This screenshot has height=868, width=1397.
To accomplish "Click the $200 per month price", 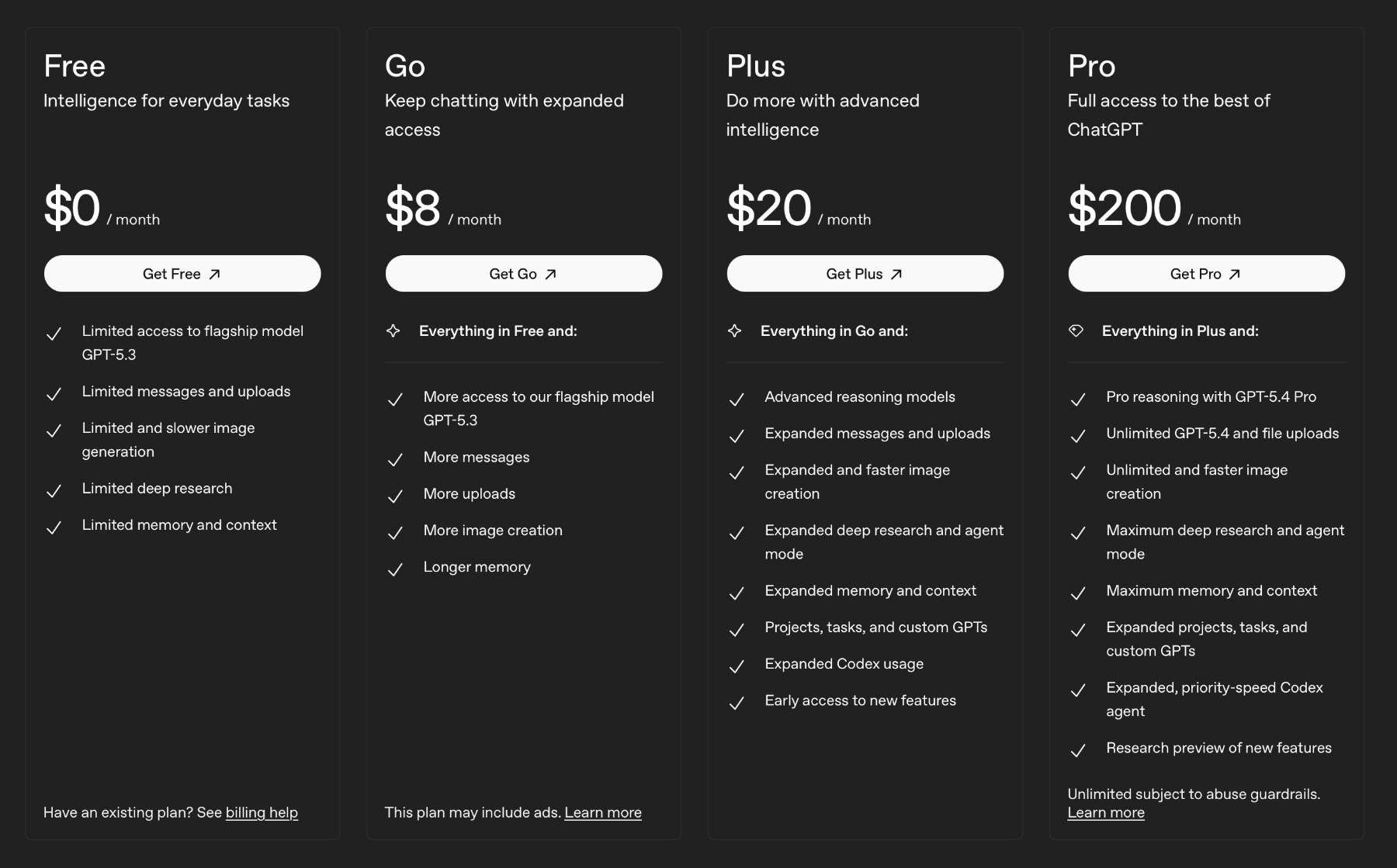I will (x=1125, y=208).
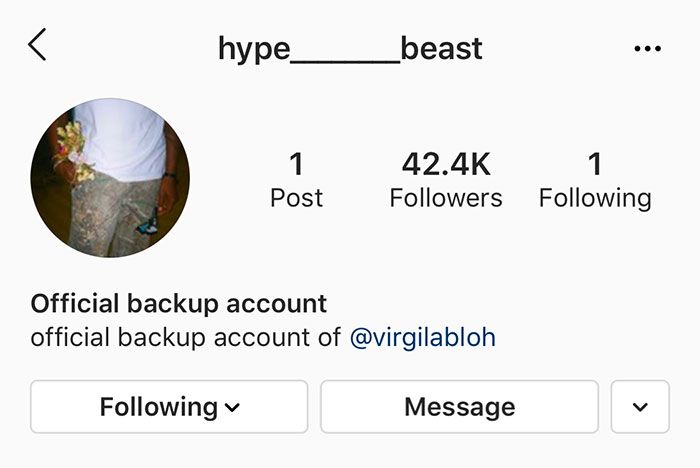
Task: Open the three-dot more options menu
Action: tap(647, 48)
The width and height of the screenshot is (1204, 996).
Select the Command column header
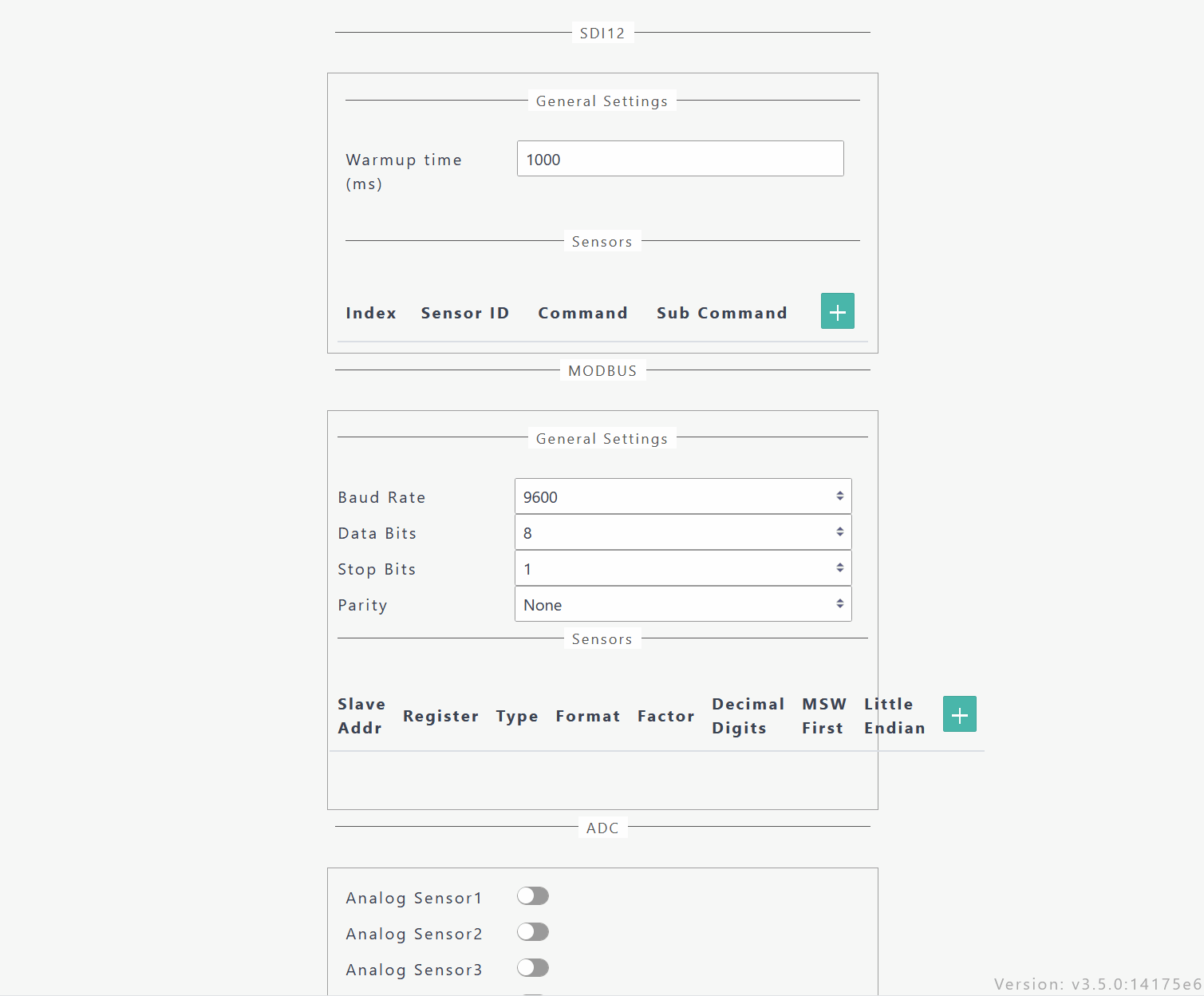[582, 313]
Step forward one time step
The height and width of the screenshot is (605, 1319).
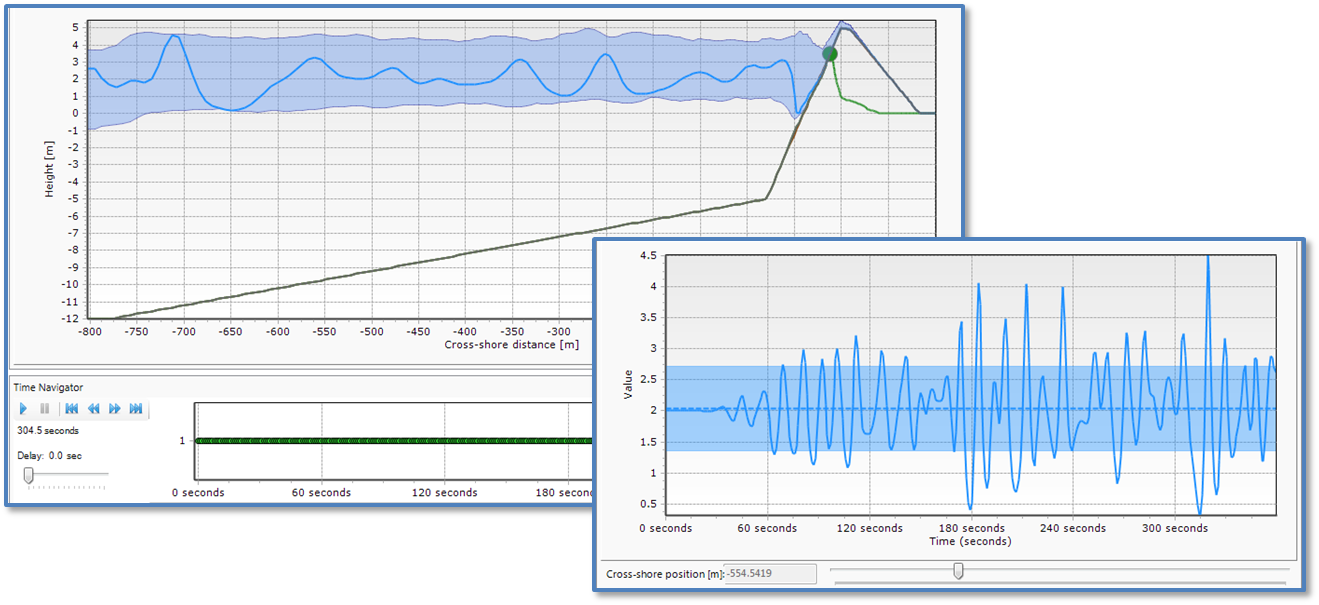114,409
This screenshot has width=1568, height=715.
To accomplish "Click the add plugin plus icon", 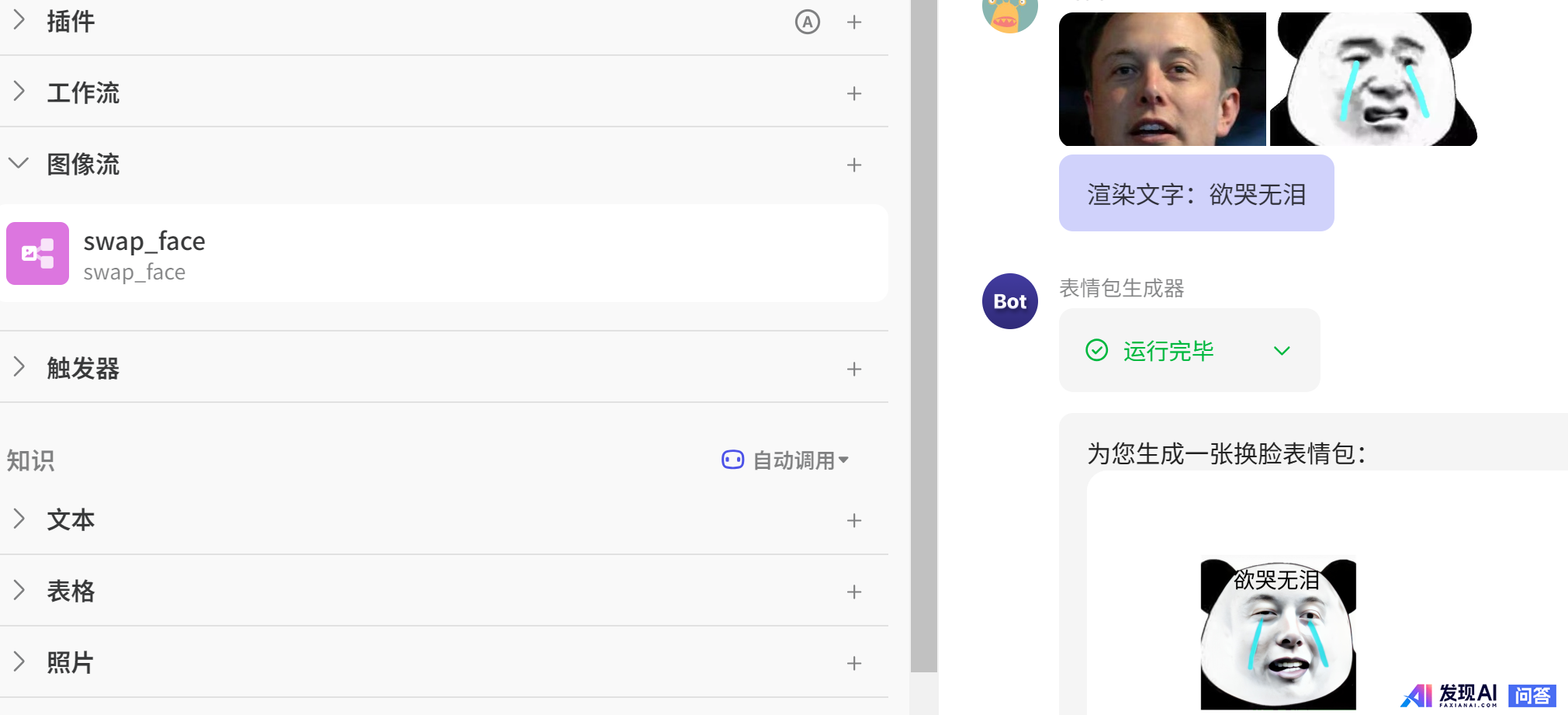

##########

> [EXERCISE DESCRIPTION] Go through the material above and copy each line that holds the string "This".

> [THE COMPLETED TASK]
This screenshot has height=868, width=1397.
This screenshot has width=1568, height=715.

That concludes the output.